Treatment Involved for Meniscus Lesions
When the knee remains locked following an injury, surgical treatment needs to be carried out as soon as possible. If there is pain and swelling only after an injury, then non-operative treatment is usually followed. This consists of rest and anti-inflammation drugs to start with, followed by exercises to strengthen the thigh muscles. A physiotherapist will usually supervise the treatment. Repeated episodes of pain and swelling, locking or giving way require surgical treatment if symptoms interfere regularly with daily activities or sports. A particular type of scan (called magnetic resonance imaging) may be carried out by a specialist. This usually allows the tear to be seen accurately before treatment. Surgical treatment is usually carried out using an instrument called an arthroscope. This is a very slim telescope with a light at the end. It can be inserted into the knee through a very small incision under general anaesthetic (arthroscopy). All the structures inside the knee can be clearly seen. By inserting instruments into the knee through other small incisions, cartilage tears can be quite readily removed. Only the abnormal loose parts of the cartilage are generally removed. An abnormal discoid cartilage can also be trimmed back to a normal crescent shape. When there is a cyst present, its fluid can be released into the knee joint at the same time.
During Treatment for Meniscus Lesions
Arthroscopic surgery is usually carried out as a day case procedure and there can be surprisingly little pain, even immediately afterwards. You will be told what exercises to do by a physiotherapist before discharge from hospital, and may require a crutch. Often no stitches are used, but the knee is checked between 1 and 2 weeks after surgery. Any undue pain or swelling may be due to blood or fluid collecting in the knee, or more rarely, infection. Therefore contact your doctor if pain worsens in the first 7 10 days after operation. Normally full weight bearing will be both possible and comfortable in a few days. Full bending of the knee usually returns between 1 and 2 weeks. Occasionally inflammation of the knee with soreness and swelling is a problem after surgery. This is due to irritation of the lining of the joint. It usually settles with rest and anti-inflammation drugs. Return to a less active job is normally possible by two weeks. Four to six weeks are necessary before return to a more manual job or to sporting activities. Occasionally, a tear at the very outer margin of the cartilage may be treated by actually repairing it. Immobilization in a plaster cast or a brace is then necessary.
After Treatment for Meniscus Lesions
If only a small tear has been removed then a further injury can tear the remaining cartilage rim.

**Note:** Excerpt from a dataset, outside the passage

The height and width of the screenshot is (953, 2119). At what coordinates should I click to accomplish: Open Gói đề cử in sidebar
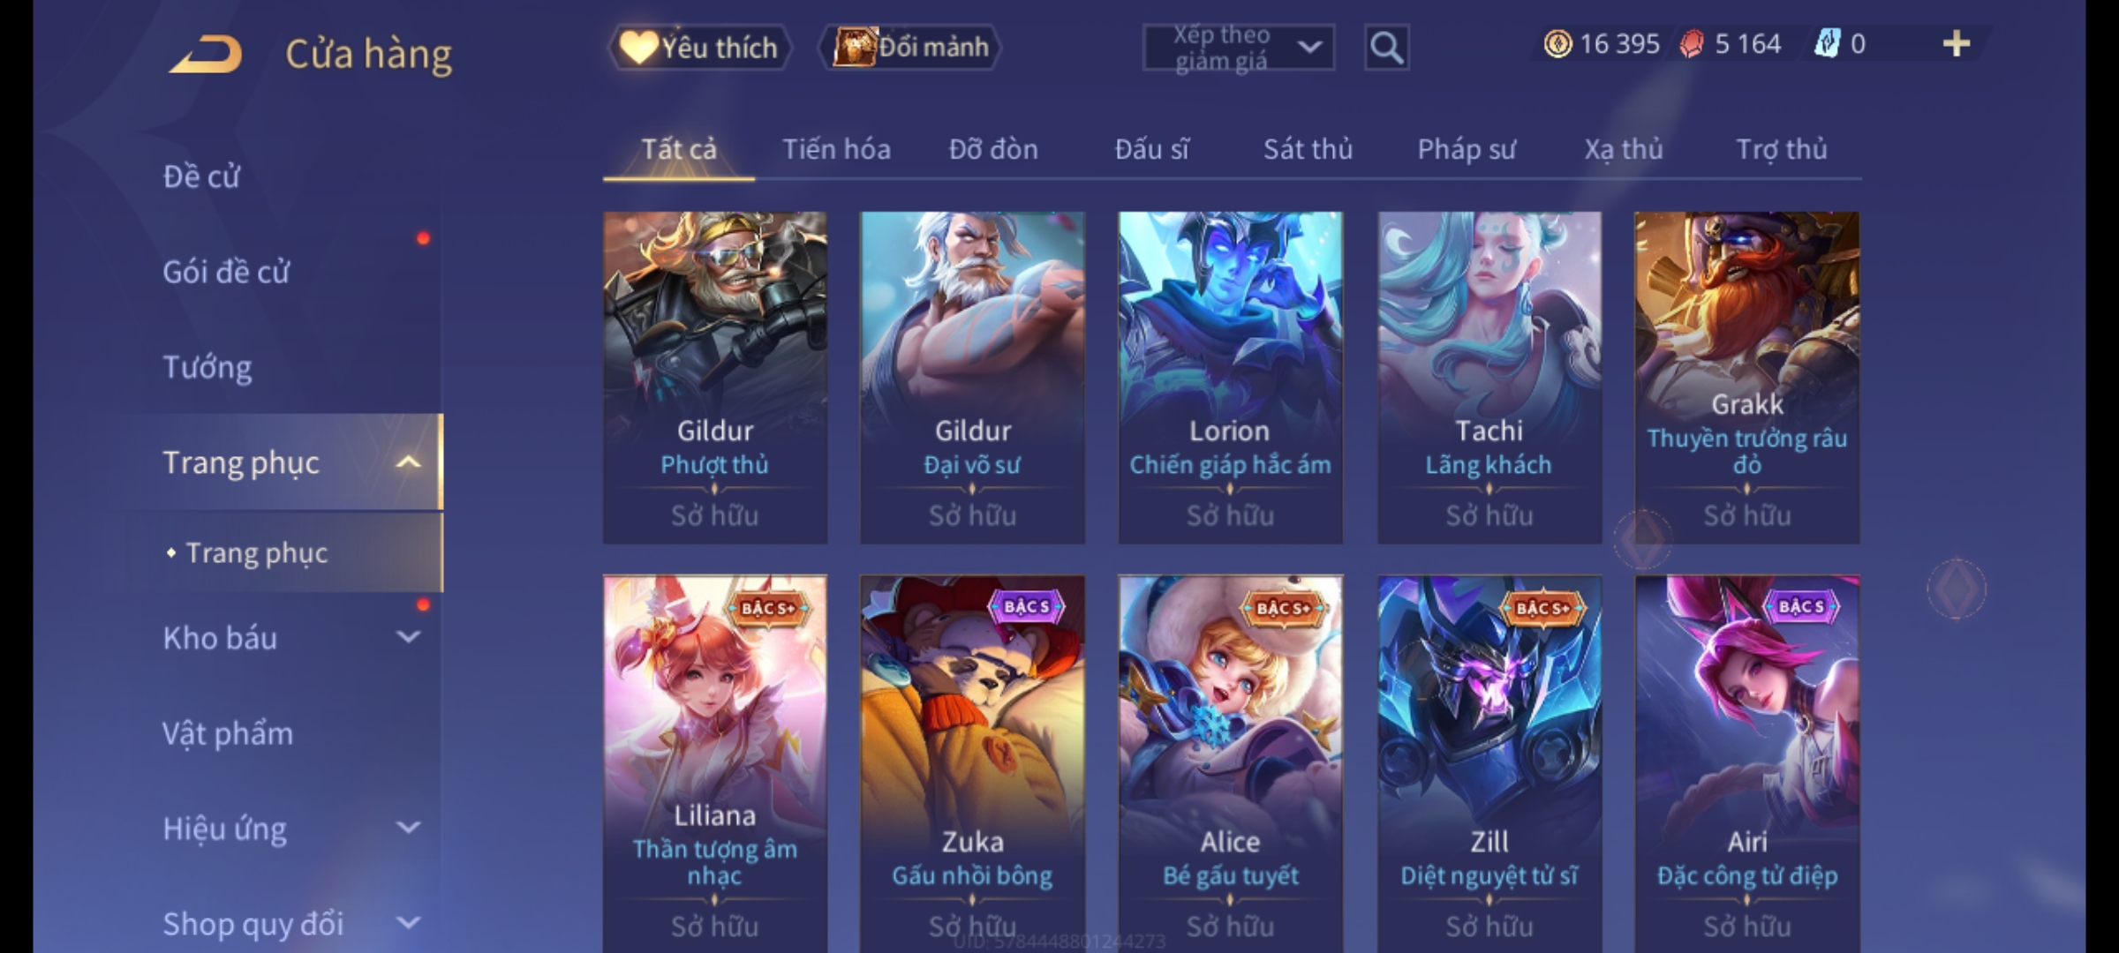tap(226, 272)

There is also an increased risk of wear-and-tear arthritis following removal of the cartilages. This risk is greater on the lateral than on the medial side. It depends on the amount of the cartilage that has to be removed. If the cartilage tear is associated with a more major ligament injury, then repair of this may be necessary.
If Meniscus Lesions are Left Untreated
Small cartilage tears may not be harmful if ignored. The need for surgical treatment depends on how bad the symptoms are. An initially locked knee may gradually straighten, but full straightening may never be possible. Muscle wasting and giving way are then likely to be serious problems. Sometimes partial tears can worsen without treatment. This is particularly true if damage to ligaments is also present, taking away stability from the knee. Damage to the joint surfaces from a large fragment can also occur, sometimes as a result of repeated locking.